With all that in mind, I wonder: what will our descendants a century hence make of this era's legacy? (I'm limiting myself to considering the United States from here on.)

In our time we've seen a good forty percent of the country (the actual number varies depending on context but forty percent seems to be a good overall estimate) descend into political madness. There is no other way to characterize the reactionary (not conservative) embrace of the corrupt, cartoonishly dishonest, and venemous Donald Trump. Just this week, he reasserted his dominance over his would-be challengers for the 2024 Republican presidential nomination — by being indicted in New York State.

The sheer number of verified and verifiable lies that Trump has told since he announced his candidacy in 2015 utterly disqualifies him as an authoritative or trustworthy source of information about anything. Yet millions of otherwise sane Americans repeat his assertions — echoed and embellished by far-right media and social media — with absolute confidence.

At one time I believed they were doing so purely out of spite, as a rhetorical middle finger to those of us who still have some trust in the mainstream media and, more broadly, in expertise and truth. Yet the vast majority of those millions have put their money and their health where their mouths are. They have repudiated the consensus of the medical and public-health communities that the vaccines against CoViD-19 are safe, and have refused to be vaccinated. They have done so because Trump, among others, has assailed the vaccines as toxic, or as sinister vectors for mind control.

It's worth remembering that (1) Trump himself got vaccinated, though he did his best to conceal that fact, and (2) Trump at least nominally presided over Operation Warp Speed, the government project that led to the vaccines' development. Yet millions of Trump's followers have repudiated the vaccines anyway.

To trust a compulsive liar — one who doesn't even follow his own (bad) advice — does not make sense. It makes no sense to me, and it won't make any sense to our descendants a century from now.

I remember the horror of the 1978 Jonestown Massacre in which hundreds of cultists committed suicide at the direction of the cult's leader. That was my first brush with what I've since discovered is a real vulnerability in the human psyche, one that explains adherence to horrific ideas not just by hundreds, but by millions. Sometimes the right — or rather, wrong — person comes along, able to convince a lot of people that they should put their complete trust in him. (It's almost always a man.)

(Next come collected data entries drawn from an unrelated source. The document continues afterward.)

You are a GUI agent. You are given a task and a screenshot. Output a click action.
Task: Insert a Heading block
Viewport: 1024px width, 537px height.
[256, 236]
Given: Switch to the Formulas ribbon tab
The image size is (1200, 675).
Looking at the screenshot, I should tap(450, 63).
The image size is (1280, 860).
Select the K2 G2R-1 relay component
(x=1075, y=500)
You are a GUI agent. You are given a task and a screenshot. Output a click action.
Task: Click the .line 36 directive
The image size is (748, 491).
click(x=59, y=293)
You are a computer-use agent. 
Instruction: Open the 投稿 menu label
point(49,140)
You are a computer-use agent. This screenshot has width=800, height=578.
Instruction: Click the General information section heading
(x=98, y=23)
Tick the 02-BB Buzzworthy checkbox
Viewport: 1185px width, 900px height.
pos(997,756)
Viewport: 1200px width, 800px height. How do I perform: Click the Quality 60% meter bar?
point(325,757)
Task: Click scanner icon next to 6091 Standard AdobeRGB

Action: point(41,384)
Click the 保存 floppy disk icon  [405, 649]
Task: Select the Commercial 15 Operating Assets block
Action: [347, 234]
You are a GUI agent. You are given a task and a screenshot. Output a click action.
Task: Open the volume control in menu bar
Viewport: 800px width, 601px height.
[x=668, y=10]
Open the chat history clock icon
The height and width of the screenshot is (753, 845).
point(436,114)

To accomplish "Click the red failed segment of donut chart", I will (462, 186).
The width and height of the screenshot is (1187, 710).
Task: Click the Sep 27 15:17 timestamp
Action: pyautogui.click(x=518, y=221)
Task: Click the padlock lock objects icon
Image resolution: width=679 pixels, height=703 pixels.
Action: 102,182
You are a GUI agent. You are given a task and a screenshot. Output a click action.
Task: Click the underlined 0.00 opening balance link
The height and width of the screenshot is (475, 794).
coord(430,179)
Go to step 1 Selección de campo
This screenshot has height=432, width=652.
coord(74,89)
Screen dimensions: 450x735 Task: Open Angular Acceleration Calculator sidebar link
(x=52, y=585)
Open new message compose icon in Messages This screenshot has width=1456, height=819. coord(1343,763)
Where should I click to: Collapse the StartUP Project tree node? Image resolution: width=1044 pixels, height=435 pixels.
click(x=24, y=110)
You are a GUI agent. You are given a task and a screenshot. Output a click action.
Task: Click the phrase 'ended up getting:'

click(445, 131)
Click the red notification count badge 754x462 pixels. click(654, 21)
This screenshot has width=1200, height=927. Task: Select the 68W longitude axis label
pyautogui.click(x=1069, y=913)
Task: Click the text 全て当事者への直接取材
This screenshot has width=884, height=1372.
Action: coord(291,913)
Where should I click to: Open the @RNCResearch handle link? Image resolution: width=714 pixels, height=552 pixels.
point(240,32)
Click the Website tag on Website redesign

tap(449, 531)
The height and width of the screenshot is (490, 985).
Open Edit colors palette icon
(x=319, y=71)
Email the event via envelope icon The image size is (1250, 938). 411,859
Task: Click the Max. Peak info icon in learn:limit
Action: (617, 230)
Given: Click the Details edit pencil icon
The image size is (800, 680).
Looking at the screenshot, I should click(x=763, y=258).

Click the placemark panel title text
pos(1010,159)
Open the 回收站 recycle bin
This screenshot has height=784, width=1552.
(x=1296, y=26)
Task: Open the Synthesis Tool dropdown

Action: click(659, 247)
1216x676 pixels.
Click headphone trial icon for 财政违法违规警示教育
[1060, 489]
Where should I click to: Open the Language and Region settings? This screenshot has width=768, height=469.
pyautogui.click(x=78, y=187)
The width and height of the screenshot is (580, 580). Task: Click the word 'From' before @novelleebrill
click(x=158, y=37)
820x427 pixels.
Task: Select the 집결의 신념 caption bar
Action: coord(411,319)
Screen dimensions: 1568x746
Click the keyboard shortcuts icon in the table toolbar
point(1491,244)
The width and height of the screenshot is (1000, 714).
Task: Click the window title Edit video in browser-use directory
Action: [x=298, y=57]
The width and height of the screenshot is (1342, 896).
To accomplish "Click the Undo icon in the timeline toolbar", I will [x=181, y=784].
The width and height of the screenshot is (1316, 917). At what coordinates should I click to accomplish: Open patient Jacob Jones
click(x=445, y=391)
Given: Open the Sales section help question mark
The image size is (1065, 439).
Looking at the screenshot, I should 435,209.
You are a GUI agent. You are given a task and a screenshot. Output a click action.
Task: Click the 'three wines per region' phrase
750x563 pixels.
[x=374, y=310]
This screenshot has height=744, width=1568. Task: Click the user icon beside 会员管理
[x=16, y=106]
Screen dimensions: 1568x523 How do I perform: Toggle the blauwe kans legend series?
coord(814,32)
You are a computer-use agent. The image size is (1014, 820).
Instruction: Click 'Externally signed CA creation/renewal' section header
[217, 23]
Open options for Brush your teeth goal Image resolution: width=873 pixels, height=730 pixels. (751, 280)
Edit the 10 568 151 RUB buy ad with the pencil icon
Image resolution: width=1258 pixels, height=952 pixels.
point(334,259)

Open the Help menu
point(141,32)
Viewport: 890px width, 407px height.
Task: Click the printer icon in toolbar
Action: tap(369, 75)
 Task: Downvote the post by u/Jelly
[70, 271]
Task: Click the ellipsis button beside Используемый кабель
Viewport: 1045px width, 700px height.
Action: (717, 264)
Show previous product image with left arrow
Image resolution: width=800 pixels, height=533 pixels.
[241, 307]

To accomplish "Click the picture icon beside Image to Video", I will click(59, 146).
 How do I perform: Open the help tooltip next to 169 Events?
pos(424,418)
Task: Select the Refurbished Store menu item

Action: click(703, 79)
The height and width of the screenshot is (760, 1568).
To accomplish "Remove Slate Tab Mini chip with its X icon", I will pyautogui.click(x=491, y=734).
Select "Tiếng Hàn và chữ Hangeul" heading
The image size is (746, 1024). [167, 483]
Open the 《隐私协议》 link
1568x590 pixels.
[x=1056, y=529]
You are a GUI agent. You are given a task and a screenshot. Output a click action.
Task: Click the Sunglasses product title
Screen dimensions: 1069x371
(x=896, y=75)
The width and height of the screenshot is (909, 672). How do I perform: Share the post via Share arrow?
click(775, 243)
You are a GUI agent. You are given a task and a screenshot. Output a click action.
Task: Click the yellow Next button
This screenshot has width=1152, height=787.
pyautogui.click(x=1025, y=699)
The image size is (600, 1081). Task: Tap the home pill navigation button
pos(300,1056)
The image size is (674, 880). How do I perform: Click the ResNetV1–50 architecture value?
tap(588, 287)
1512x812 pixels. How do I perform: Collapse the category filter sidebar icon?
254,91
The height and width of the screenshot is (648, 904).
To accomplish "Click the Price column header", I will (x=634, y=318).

Forty-five years on, we still don't have much of a handle on how cult leader Jim Jones gained his hold over his followers. I wonder if, a century from now, science will be able to explain that, or the power of our own time's literal cult hero, Trump.

Or will our descendants a century from now still struggle against the enduring, toxic legacy of the delusions Trump and likeminded allies have spread? Will his deluded message live on in a new "Lost Cause" narrative, perhaps fused with the old one that is one of the Confederacy's most evil legacies ("evil" because it tries to deny historical truth)?